細身でライトブルーのハイウエストデニムに白の無地シャツをタックインをする。その上からオレンジ色にショート丈の三つボタンカーディガンを羽織り、ヒールブーツを履く。もちろん口のピアスも隠した。
パンツをハイウエストで履いてアウターをショート丈にして足長効果を図った。
パンクファッションの洋服しかない僕は何店舗も普段は絶対行かないような綺麗めのセレクトショップや古着屋さんを血眼で探した。この一式の服を買うのに8万円近く使ってしまった。普段ではありえないな。
お店の中に入ると、マイさんの姿があった。僕はマイさんのテーブルの前に座った。彼女は本当にいつもと変わらない。ファッションも性格も仕草も、全てが一体となってマイさんという存在を形成している。
「ヒカルくん、この後よかったらお出かけしない?」 2時間ほどお喋りをしたあと、提案をしてきた。

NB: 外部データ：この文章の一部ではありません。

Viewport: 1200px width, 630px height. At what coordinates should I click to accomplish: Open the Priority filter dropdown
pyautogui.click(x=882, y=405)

「この前履いてきたメリージェーンの靴が壊れちゃって、新しい革靴を買おうと思ってるの。よかったらアドバイス欲しいなって思って」
「この後何も予定ないので、僕でよかったら全然いいですよ」
「よかった、ヒカルくんお洒落さんだから良い靴見つかりそう」 彼女は満面の笑みだった。
お店を後にして僕たちは1時間くらいかけて都心へと向かった。さまざまなお店を見て回った後、青山にあるTricker'sというイギリスメイドのお店についた。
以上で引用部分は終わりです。